Alors que la procureure lui demandait pourquoi il s’opposait autant aux interventions extérieures en faveur du Premier ministre alors que lui-même était l’un de ses soutiens, Magal a répondu que les pressions exercées n’étaient pas seulement d’ordre politique mais aussi d’ordre économique. « Netanyahu faisait partie de ces interférences extérieures et en ce qui me concerne, j’étais opposé à toutes les formes d’intervention, qu’elles soient politiques ou économiques », a-t-il dit, ajoutant qu’il y avait eu « des cris et des menaces » et que le directeur-général de Walla avait déploré que « la dame » – à savoir Sara Netanyahu – « est en train de me rendre fou ».
Magal a noté qu’il avait finalement quitté Walla et qu’il avait rejoint le parti de Bennett en raison de la situation prévalant au sein du site d’information, une situation qui ne cessait pas de se dégrader.
La procureure Tirosh avait demandé au tribunal de procéder à un contre-interrogatoire officiel de Magal en raison des contradictions apparaissant entre son témoignage le plus récent et les déclarations qu’il avait faites à la police en 2018, quand il avait été interrogé pour la première fois dans le cadre de l’affaire Bezeq-Walla. Mais les magistrats avaient rejeté sa demande dans la mesure où elle aurait nécessité, pour le parquet, d’apporter la preuve que Magal était un témoin hostile.
Le procès de Netanyahu a commencé il y a trois ans et, compte-tenu du rythme de la procédure – avec de potentiels appels – il ne devrait pas se terminer avant 2028 ou 2029. A la fin du mois de juin, des informations avaient laissé entendre que les juges songeaient à abandonner le chef de pots-de-vin dans le procès du Premier ministre et qu’ils avaient rencontré le parquet et les avocats de la défense de Netanyahu pour examiner la possibilité d’une négociation de peine.
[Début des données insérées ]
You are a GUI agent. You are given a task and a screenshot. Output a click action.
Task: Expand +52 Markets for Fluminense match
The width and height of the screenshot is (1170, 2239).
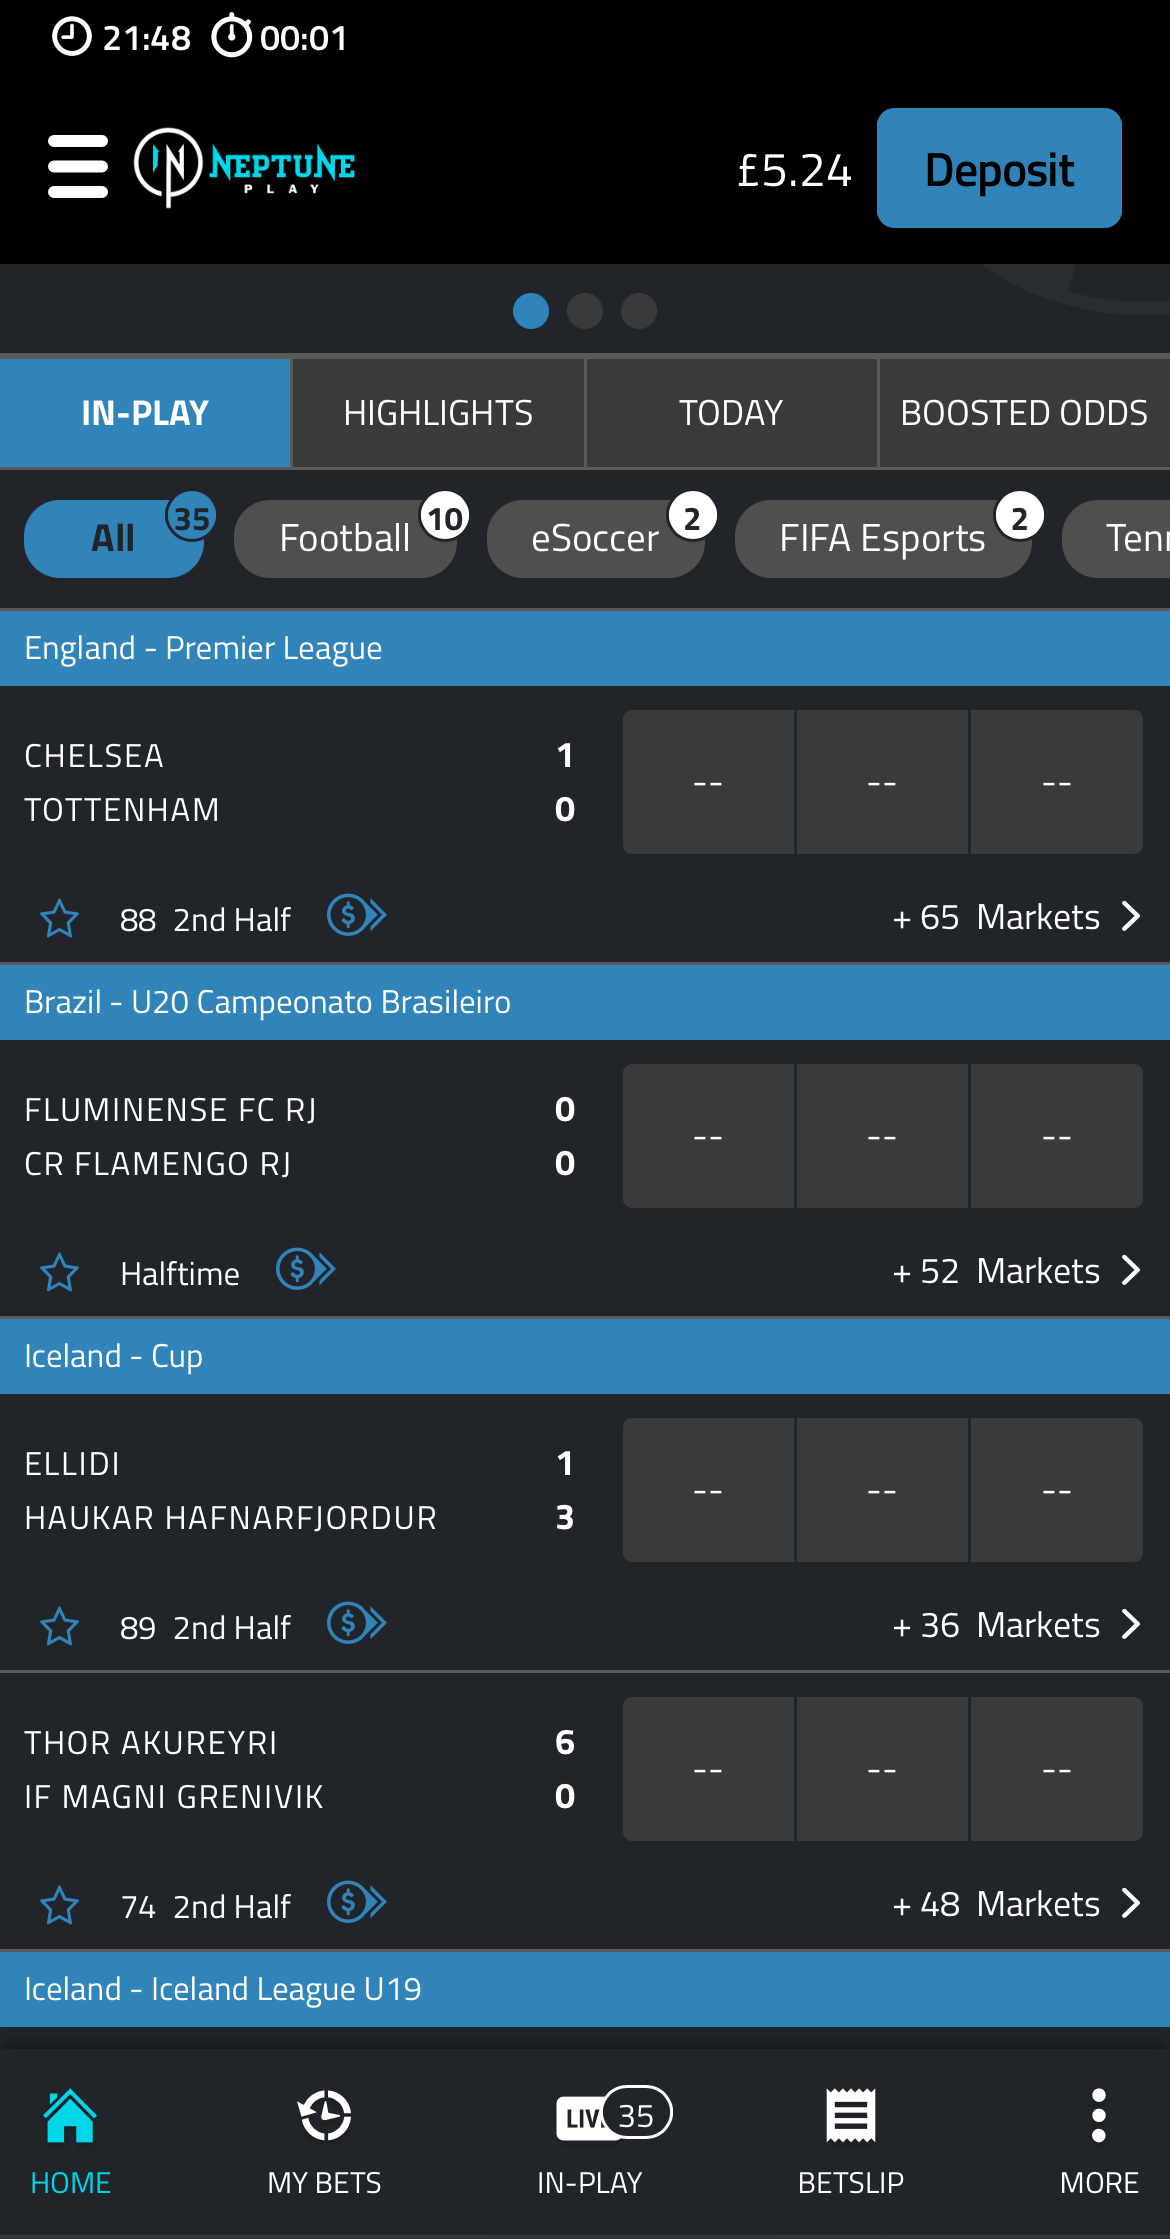coord(1016,1271)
Le Premier ministre est également sur le banc des accusés dans le cadre de deux autres dossiers, l’Affaire 1000 et l’Affaire 2000. Dans l’Affaire 1000, le Premier ministre et sa famille sont accusés d’avoir reçu des cadeaux de luxe de la part de riches bienfaiteurs en échange de faveurs qu’il aurait octroyées à ces derniers. Dans l’Affaire 2000, le Premier ministre est accusé de fraude et d’abus de confiance pour avoir prétendument tenté de conclure un accord avec l’éditeur du journal Yedioth Ahronoth afin que Netanyahu bénéficie d’une couverture médiatique plus positive en échange d’une législation qui aurait limité le distribution d’un quotidien rival, Israel Hayom.
Netanyahu, de son côté, n’a cessé de clamer son innocence, affirmant que les accusations à son encontre résultent d’une chasse aux sorcières lancée par la police et par le parquet.